We take a look at the pros and cons to help you decide.
There was a time when enterprises built data warehouses to store processed data that resided within their data centres. Their analytical insights were restricted to the data they gathered through traditional means. But in recent times, as social media and other digital infomediaries unleashed a tsunami of customer information, enterprises have had to find, store, and make sense of unstructured data. This has led to new approaches to acquiring, storing, and analysing data. Data lakes is one such approach that has been widely promoted by many technology providers as the ideal storage technology for the digital era.
The data lake advantage
Unlike a data warehouse, where data is mostly processed and stored in files and folders, data lakes allow the storage of data in all forms, whether it is structured, semi-structured or unstructured in a flat architecture. Data lakes are expected to help data scientists view and analyse data in a native format and should ideally replace data warehouses. One of the key advantages of building a data lake includes the convergence of all data sources, which could include logs, XML, sensor data, multimedia, and social data. With a combination of Hadoop and a variety of tools it’s also possible to accommodate high speed data and this can be integrated with historical data to get the best insights. A data lake has the ability to process large quantities of coherent data with deep learning algorithms to enable real time decision-making. In an ideal situation, a data lake should provide democratised access to data in a single, unified view across the organisation.
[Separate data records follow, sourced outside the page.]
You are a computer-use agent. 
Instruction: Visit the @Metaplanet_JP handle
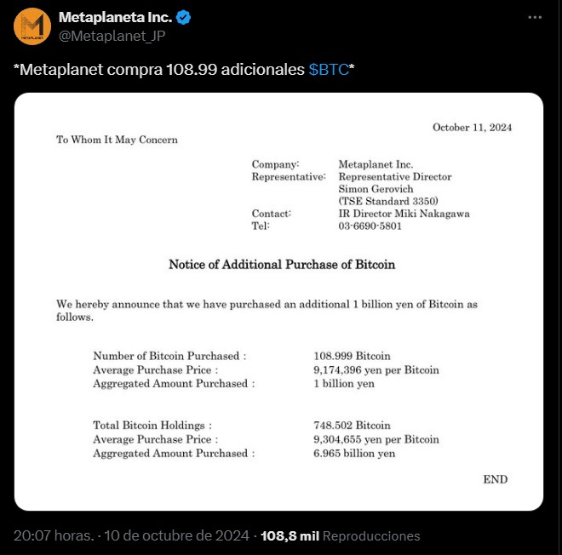pos(112,37)
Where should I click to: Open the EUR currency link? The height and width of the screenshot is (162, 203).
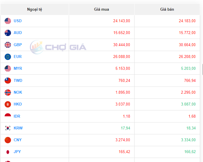coord(18,56)
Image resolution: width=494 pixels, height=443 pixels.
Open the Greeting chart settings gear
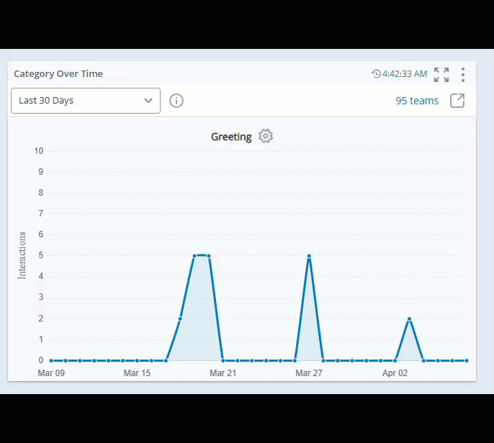point(266,137)
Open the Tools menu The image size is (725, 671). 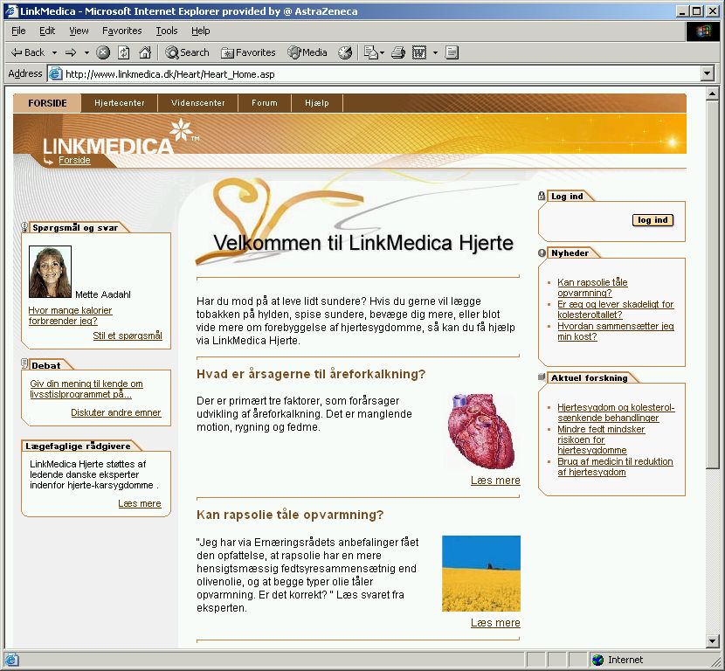coord(166,31)
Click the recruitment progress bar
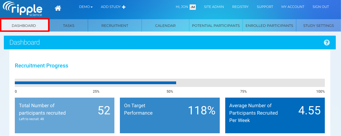Screen dimensions: 341x136 tap(170, 83)
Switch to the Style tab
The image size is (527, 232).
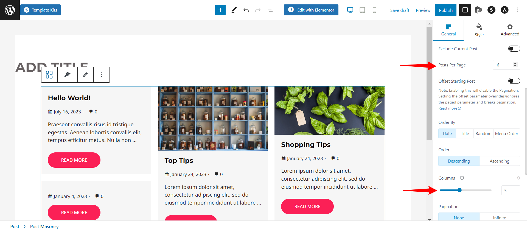pyautogui.click(x=479, y=30)
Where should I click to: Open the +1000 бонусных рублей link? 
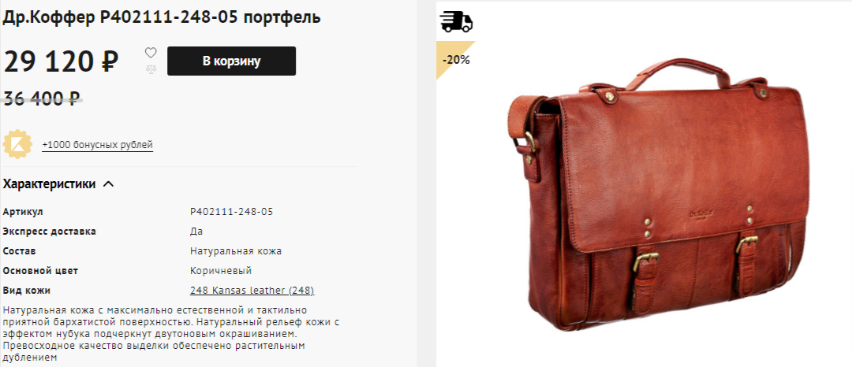point(97,145)
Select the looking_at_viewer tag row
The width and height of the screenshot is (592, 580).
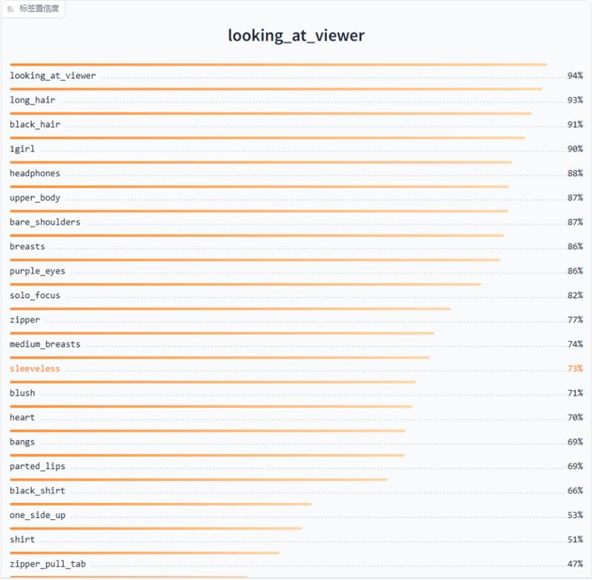click(297, 75)
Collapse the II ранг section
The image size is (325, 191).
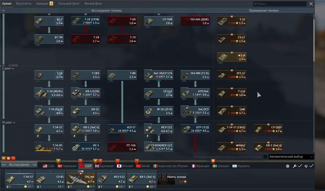pos(9,68)
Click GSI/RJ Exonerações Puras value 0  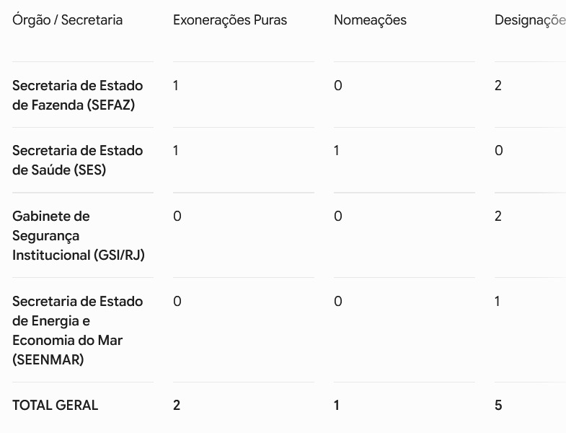177,216
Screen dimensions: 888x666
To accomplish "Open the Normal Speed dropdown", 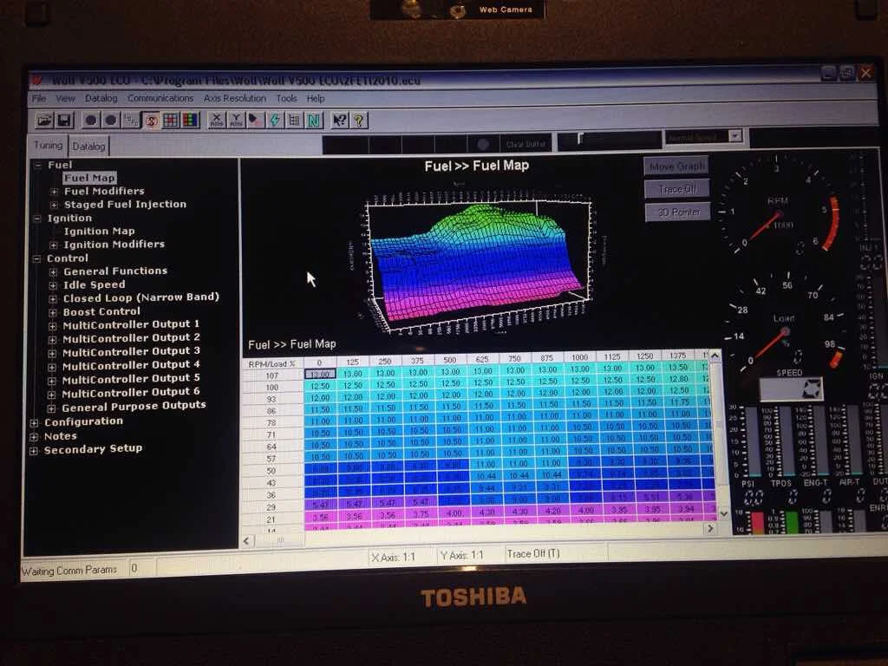I will 735,136.
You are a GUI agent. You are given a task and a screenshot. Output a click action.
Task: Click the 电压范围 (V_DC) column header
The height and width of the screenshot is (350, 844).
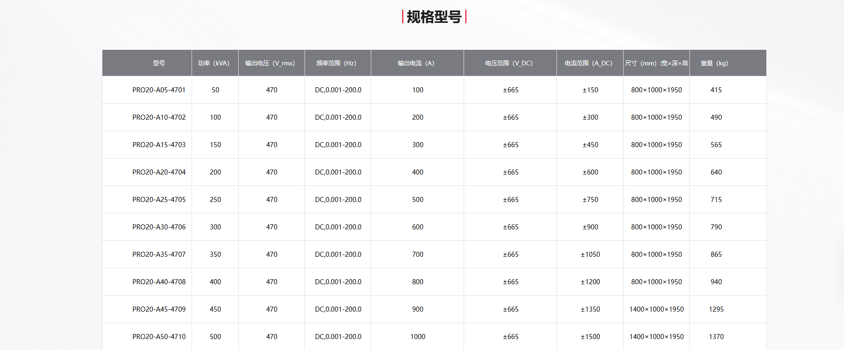pos(509,63)
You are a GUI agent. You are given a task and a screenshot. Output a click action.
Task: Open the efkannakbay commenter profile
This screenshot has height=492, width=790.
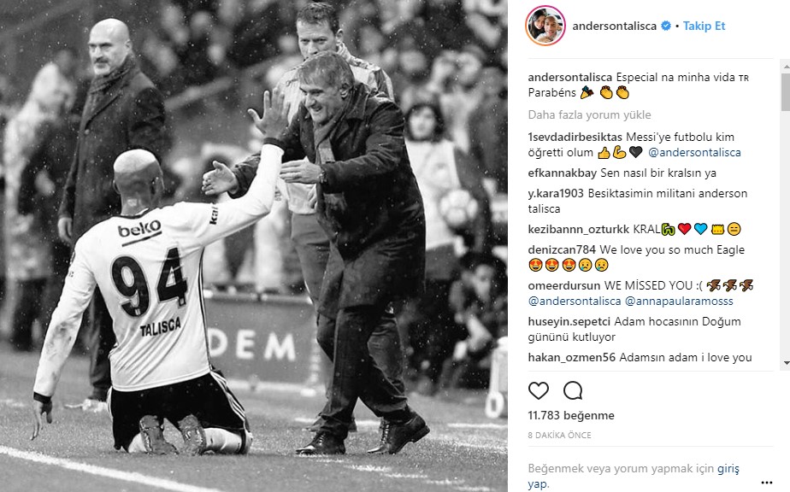pos(563,173)
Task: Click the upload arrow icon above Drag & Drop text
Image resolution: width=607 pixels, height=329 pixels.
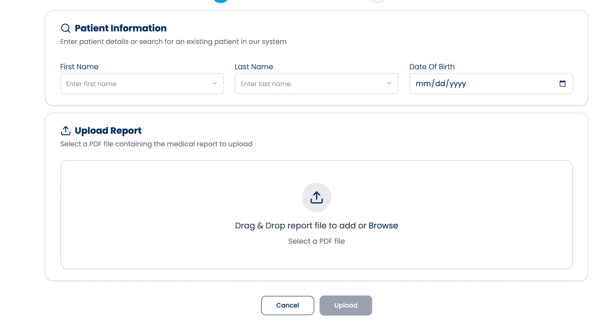Action: pos(316,197)
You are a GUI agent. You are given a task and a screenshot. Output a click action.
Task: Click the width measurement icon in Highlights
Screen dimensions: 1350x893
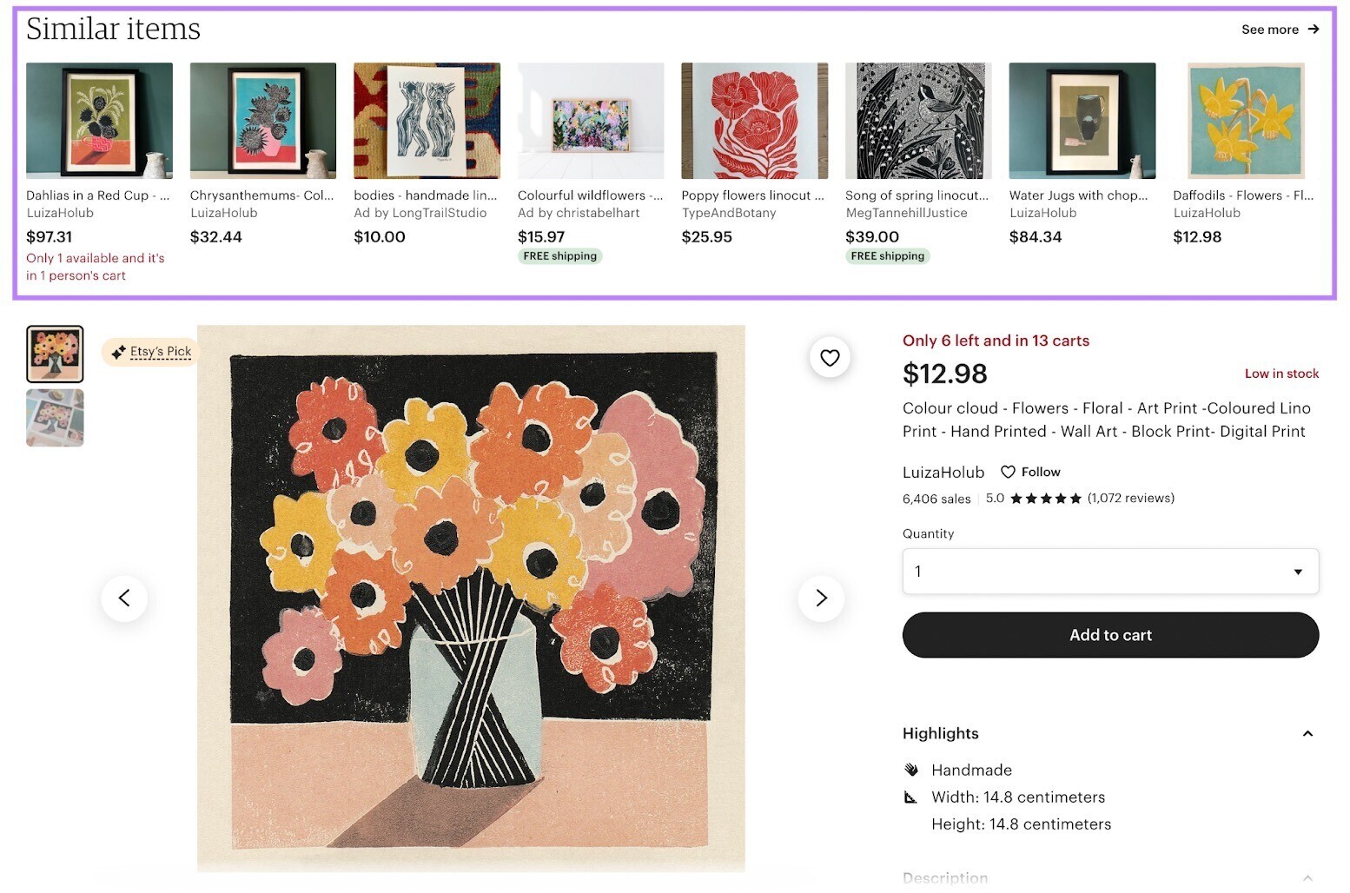910,797
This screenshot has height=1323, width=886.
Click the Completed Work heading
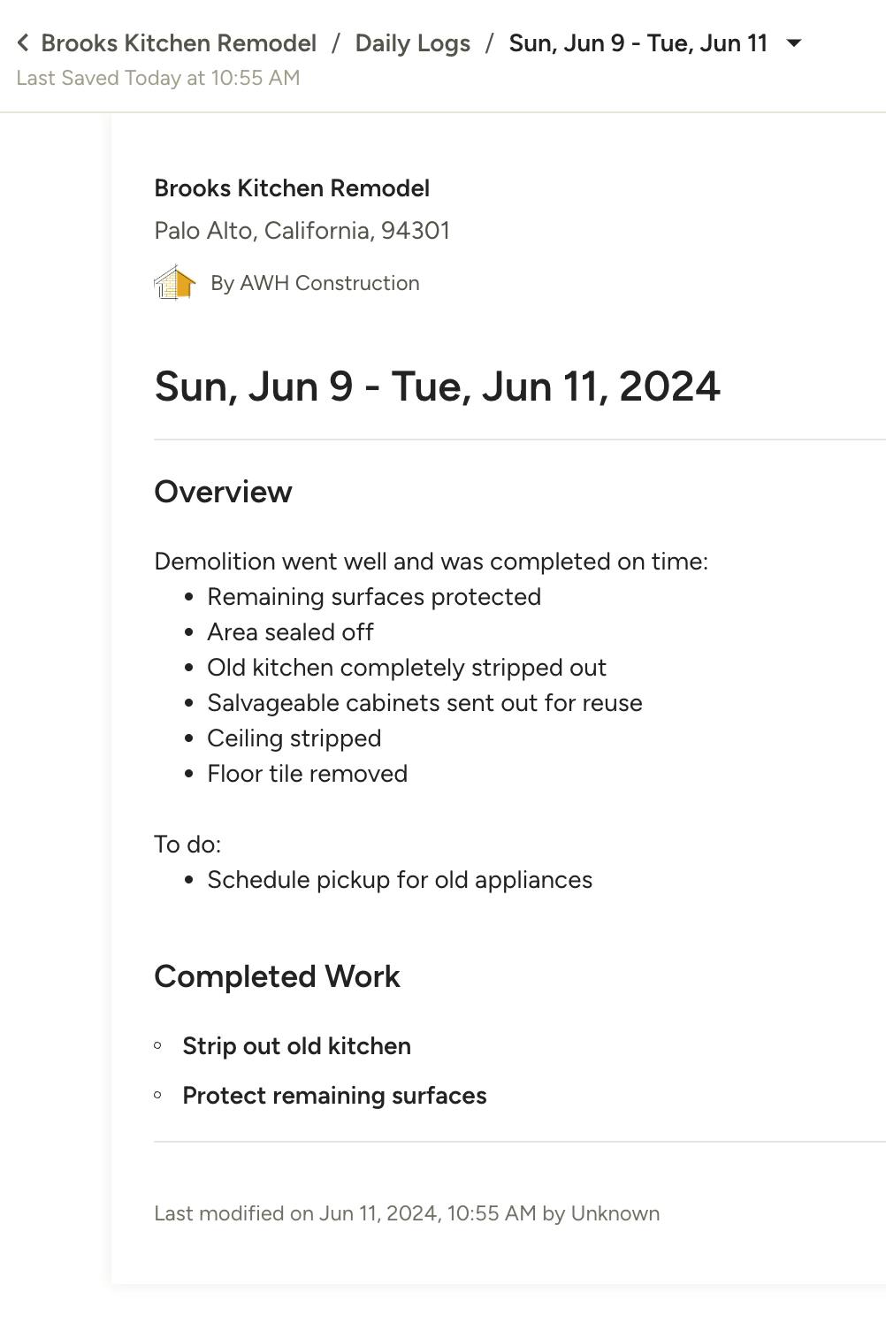point(277,976)
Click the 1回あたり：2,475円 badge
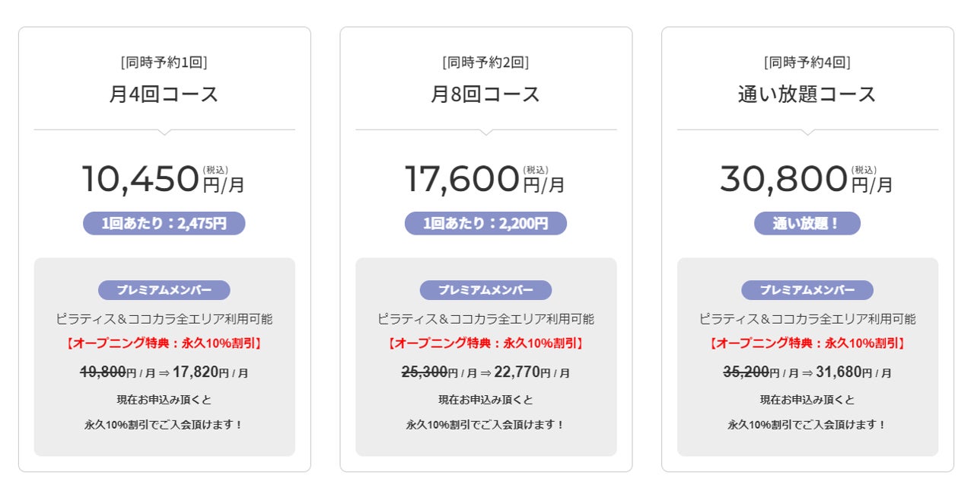Image resolution: width=974 pixels, height=498 pixels. point(164,223)
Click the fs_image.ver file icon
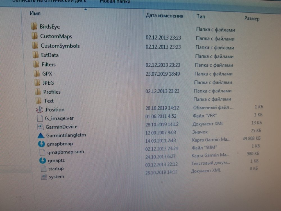 point(40,118)
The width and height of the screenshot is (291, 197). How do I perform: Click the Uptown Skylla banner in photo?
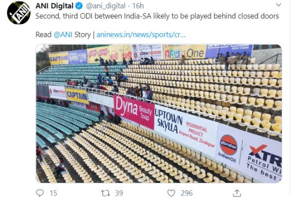coord(186,129)
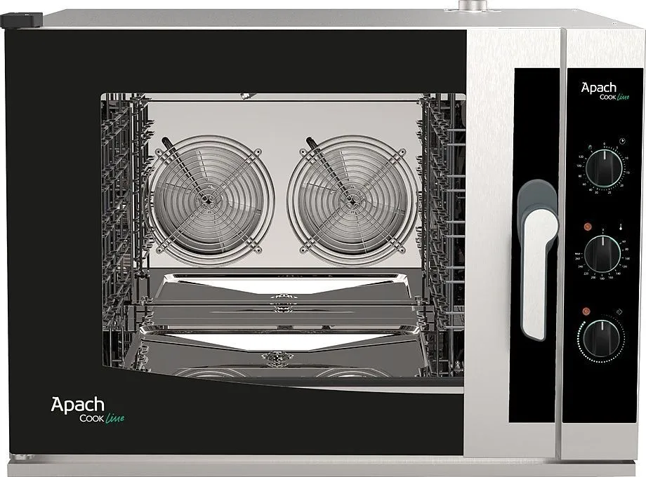Image resolution: width=646 pixels, height=477 pixels.
Task: Click the thermometer icon above temperature knob
Action: [621, 227]
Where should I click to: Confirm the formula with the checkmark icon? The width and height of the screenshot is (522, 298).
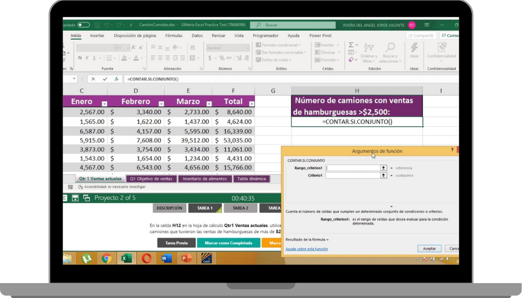coord(104,79)
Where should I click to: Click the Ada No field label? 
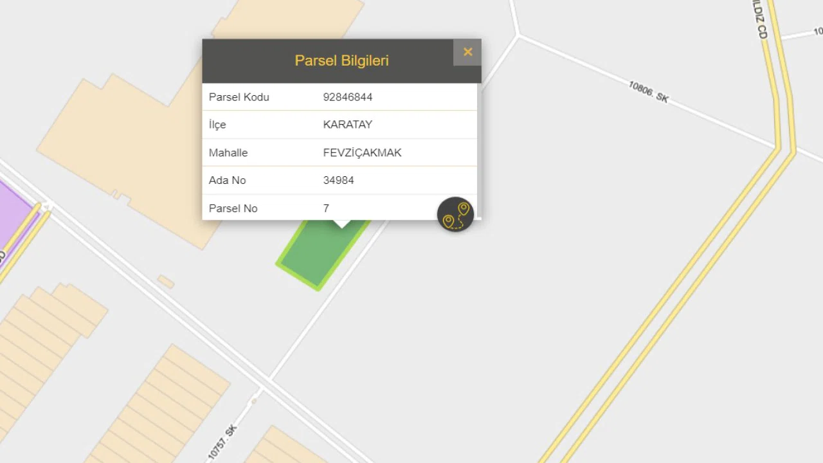pos(227,181)
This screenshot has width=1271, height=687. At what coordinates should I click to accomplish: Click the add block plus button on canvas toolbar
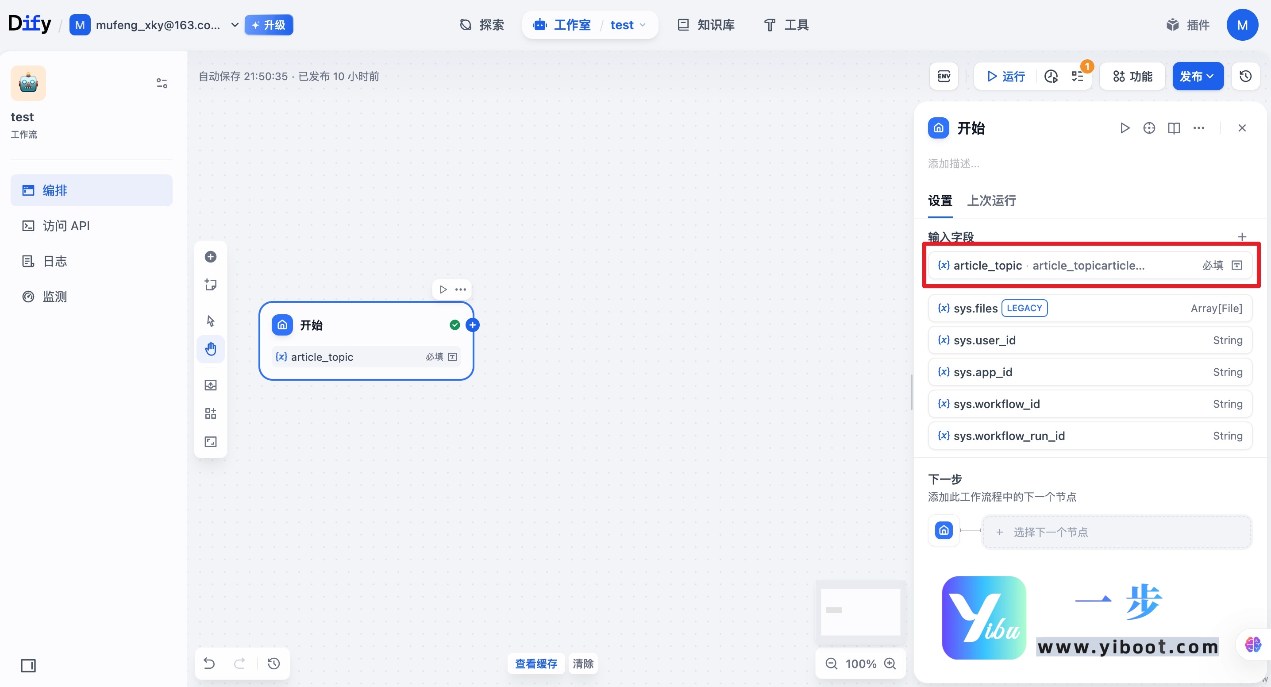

On paper, data lakes sound like the best alternative to data warehouses, as big data analysis is an eventuality that every enterprise has to cope with in an increasingly hyper-connected and highly data-driven digital universe. But it is not easy to implement data lake projects, as they are a radical departure from proven approaches to storage. Considering that data lake is a single container to which one can keep on adding all types of raw data, the sheer volume of data can get intimidating after a while. Going through the data with a fine tooth comb, separating the irrelevant from the relevant, and preparing the data for analysis can take up much of your data scientists valuable time, adding to your costs. The other issue with a data lake is your ability to store data in such a way that you can extract any piece of information needed with a query. That can be achieved by building metadata tags. Without that you run the risk of drowning in a data cesspool. The other argument against data lakes is that they tend to add to latency, as data often has to travel from the source to a different location where it gets analysed. Then there are costs associated with data lakes in terms of storage and processing power.
Points to consider before implementing a data lake
If your data is extremely complex and voluminous, and your traditional data warehouse and storage management solutions are unable to meet your needs, it might be worth your while to explore data lakes. However, in order to have a well-managed data lake it’s important you first have a plan that helps you extricate quality data out of the data lake in a cost effective manner. You should have a data governance framework that delivers your objectives in a non-hierarchical, flat approach. You also need to address information security concerns as you are clubbing data from multiple, external sources. Of course, there are storage engines and tools that facilitate data management in data lakes. But these come with their own limitations, with issues like ease of use, latency, security, and limitations in processing speeds. You’ll need to work around these.